Anders Laub Christoffersen

Anders has been working with Sitecore for over a decade and has in this time been the lead developer and architect on several large scale enterprise solutions all around the world. Anders was appointed the title of Sitecore Technical MVP in 2014 and has been re-appointed the title every year since then.

4 thoughts on “A quick tip on upgrading Sitecore fast and easy

  1. Nice post.
    I agree that the package transfer used before is no longer an option…
    1. for the size of the content database
    2. for the upgrades to content items themselves (http://www.seanholmesby.com/sitecore-upgrade-post-step-scripts/)

    I’d be very careful with straying from Sitecore’s notes though.
    For instance,
    “Using this approach you never really leave the UpdateInstallationWizard.aspx so never mind all the other steps that Sitecore instruct you.”

    That won’t work with one of the Sitecore 7 upgrades because the UpdateInstallationWizard itself was updated through one of these other steps in a Sitecore package (not the .update package).

    But maybe this example falls into the ‘upgrade other modules’ step though.


    …and to go the other way…. there is also a bug in the regular Sitecore 7.1 upgrade process, which may mean broken Rules fields for content editors.

    – Sean

    • Hi Sean, thanks for your comment.

      You’re right, you do actually have to leave the UpdateInstallationWizard shortly and install a new version of UpdateInstallationWizard via the Package Importer twice whilst upgrading 7. This poses no issue at all since the package importer works fine as do most of the Sitecore client except for custom stuff. Maybe I should mention this in my post.

      I think I will update the post with a disclaimer text as well 🙂 Always read through Sitecores notes and determine if they are critical.

      The types of steps you can skip until you are on the final version and the code has been merged is:

      – analyze package (you are running on a copy database anyway)
      – Update your configuration files (done when merging code into new webroot)
      – Clear browser cache (you dont need to do this until all packages has been installed)
      – Rebuild indexes (done when merging code into new webroot)
      – Rebuild link database (do this after installing the last package)
      – Delete various temp files (done when merging code into new webroot)

      My point is that these steps does not have to be performed after installing each package. Except for rebuilding the link database they are done implicitly when merging your code into a new Sitecore webroot.

      • Hi Anders,
        I think you make a good point about skipping the unnecessary steps. Analyze package and browser cache definitely don’t need to be done.
        Although a couple of those points maybe shouldn’t be deemed unnecessary, and shouldn’t be skipped.

        In particular, these two:-
        – Update your configuration files
        – Rebuild link database

        The reason why I say this is because these two (in some upgrades) are crucial in determining how the items in the database are updated.

        The link to my post about the Post Install Steps mentions that Sitecore will upgrade some items at the end of the package install.
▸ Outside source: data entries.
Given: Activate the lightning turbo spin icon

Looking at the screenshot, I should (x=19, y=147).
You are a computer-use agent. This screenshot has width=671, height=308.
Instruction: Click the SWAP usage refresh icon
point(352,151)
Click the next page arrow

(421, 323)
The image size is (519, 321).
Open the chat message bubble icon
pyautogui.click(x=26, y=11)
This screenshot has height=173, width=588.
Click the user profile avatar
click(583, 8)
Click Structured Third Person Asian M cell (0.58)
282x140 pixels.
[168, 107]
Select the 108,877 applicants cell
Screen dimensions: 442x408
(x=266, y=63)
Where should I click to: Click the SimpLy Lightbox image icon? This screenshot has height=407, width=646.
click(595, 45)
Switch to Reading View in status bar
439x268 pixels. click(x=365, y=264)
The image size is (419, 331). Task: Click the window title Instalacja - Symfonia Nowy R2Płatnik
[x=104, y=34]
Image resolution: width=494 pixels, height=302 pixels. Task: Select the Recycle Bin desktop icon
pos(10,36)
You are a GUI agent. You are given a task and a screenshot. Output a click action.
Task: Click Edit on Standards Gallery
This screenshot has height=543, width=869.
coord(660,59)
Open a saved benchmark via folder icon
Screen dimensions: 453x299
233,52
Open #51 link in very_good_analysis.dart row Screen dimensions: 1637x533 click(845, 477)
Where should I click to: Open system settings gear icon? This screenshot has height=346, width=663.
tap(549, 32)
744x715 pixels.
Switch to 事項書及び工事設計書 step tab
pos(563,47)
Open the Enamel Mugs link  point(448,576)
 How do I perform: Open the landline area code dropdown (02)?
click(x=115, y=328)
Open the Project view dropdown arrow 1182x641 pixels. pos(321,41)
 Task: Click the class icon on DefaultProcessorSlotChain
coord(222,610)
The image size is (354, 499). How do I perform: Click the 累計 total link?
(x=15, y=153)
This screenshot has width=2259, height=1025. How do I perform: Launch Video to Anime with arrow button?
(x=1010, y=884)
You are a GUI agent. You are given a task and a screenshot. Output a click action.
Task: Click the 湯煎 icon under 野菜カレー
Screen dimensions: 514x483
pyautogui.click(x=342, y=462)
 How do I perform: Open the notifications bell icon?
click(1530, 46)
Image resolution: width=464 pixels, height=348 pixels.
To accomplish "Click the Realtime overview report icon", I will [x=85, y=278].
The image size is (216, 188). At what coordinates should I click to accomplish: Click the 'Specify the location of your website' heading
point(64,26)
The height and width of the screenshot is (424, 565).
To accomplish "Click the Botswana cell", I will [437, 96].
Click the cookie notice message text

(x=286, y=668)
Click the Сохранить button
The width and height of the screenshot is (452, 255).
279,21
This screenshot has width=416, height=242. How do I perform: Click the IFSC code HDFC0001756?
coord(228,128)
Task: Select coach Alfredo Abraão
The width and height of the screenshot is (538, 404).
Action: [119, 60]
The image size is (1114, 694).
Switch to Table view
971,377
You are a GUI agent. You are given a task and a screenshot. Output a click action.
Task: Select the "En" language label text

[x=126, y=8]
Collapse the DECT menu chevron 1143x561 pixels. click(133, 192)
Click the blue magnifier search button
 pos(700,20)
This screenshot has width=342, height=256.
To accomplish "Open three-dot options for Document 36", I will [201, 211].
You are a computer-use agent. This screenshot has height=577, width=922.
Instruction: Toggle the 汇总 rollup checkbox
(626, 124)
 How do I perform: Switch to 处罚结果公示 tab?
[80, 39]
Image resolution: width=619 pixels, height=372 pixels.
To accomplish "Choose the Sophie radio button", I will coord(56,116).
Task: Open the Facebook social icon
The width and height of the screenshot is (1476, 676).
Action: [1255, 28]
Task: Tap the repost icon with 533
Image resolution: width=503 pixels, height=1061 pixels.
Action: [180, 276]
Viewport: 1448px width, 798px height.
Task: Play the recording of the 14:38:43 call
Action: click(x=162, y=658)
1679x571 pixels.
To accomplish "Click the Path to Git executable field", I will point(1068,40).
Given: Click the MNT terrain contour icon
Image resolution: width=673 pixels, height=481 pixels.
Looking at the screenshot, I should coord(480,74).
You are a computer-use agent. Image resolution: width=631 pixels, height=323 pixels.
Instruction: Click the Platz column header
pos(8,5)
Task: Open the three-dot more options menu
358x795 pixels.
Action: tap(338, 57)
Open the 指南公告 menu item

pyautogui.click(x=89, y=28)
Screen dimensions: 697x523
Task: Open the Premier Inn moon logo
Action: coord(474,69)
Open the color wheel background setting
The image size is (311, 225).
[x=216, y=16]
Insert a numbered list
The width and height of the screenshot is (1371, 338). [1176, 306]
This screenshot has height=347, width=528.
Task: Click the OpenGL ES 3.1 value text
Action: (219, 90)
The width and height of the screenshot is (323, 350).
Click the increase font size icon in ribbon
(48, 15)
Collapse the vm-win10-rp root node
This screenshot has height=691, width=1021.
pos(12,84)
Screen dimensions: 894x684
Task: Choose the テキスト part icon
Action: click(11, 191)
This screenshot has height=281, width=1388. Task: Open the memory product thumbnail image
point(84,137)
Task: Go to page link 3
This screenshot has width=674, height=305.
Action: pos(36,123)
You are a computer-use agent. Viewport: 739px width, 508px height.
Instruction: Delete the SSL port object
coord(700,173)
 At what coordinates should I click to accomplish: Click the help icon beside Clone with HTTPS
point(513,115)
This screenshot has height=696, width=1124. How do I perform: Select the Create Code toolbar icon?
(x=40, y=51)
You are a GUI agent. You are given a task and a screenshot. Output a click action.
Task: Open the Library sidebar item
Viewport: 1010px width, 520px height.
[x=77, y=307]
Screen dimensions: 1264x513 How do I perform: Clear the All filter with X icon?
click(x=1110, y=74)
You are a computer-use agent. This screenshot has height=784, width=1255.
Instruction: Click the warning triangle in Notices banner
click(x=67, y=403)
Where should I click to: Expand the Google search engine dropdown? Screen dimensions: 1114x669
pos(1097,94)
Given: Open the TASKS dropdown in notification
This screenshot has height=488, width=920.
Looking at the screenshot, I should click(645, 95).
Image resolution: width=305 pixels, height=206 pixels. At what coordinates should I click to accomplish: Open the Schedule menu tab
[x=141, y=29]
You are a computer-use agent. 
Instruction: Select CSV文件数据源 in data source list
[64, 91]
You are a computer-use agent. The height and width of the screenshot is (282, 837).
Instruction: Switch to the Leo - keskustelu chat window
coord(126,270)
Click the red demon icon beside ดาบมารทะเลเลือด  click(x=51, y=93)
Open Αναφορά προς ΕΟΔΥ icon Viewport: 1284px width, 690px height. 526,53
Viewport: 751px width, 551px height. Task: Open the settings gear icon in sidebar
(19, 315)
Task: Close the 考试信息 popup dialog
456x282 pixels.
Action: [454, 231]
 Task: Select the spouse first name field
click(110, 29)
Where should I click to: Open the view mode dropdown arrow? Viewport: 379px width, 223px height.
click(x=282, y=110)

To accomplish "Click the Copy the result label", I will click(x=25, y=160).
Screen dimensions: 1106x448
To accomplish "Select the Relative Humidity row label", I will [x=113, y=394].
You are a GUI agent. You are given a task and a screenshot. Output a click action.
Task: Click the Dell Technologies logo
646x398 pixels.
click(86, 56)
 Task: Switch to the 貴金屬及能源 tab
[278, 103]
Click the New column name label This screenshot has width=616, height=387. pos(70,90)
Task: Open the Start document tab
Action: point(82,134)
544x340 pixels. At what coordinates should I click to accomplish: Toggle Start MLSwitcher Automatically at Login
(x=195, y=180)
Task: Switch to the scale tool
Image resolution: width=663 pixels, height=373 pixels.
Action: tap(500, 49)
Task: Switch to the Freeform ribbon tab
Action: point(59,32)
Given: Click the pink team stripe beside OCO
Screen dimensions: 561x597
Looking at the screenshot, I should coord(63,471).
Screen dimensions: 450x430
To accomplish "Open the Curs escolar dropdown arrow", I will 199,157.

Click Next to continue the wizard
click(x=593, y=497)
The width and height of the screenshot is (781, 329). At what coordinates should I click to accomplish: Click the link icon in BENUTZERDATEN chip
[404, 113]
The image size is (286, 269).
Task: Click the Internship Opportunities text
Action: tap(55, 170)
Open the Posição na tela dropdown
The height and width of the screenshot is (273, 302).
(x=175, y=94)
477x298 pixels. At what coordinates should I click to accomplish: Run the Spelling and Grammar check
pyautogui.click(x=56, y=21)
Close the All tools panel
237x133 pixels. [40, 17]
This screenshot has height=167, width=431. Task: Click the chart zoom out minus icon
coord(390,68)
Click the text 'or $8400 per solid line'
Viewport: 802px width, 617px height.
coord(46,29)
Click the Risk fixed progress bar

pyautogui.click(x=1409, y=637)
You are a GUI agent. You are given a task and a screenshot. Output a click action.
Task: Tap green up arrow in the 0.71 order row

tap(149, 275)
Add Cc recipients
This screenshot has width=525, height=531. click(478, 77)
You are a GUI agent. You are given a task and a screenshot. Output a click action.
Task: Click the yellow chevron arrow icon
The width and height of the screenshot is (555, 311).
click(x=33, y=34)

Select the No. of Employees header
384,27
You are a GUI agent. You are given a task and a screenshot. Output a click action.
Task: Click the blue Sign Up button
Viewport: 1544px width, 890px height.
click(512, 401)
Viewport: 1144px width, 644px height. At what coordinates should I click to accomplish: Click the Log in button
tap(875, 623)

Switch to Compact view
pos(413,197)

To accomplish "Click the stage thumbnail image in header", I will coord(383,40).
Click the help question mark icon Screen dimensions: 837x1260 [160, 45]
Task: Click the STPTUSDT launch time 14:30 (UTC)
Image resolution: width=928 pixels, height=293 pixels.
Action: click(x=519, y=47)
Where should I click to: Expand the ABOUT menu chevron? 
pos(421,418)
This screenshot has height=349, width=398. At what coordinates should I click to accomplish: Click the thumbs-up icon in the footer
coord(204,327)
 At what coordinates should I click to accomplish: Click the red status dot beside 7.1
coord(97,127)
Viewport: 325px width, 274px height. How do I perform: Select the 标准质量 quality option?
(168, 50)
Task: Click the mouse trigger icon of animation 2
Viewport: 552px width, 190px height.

The 7.1-upgrade fix blog post mentions that it tries to do this using the LinkDatabase, which knows what to do based off the FieldTypes.config.

        So therefore, the config needs to be correct (as up-to-date as possible) in order for the LinkDatabase to know the correct links…..in order for the Post Install Step to run correctly and update the items in the database.

        Other Post Install Steps also perform Sitecore Queries…. Where, if you don’t change the config setting ‘Query.MaxItems’, it’ll only return a limited set, and you could have a partially-updated database.

        Just some things I’ve come across in our Sitecore Upgrade work…


        • Hi Sean,

          Thanks, we did not run into these issues on that specific solution since it does not use any rules (it is one we inherited from another Sitecore partner).

          I’ve updated the post a bit.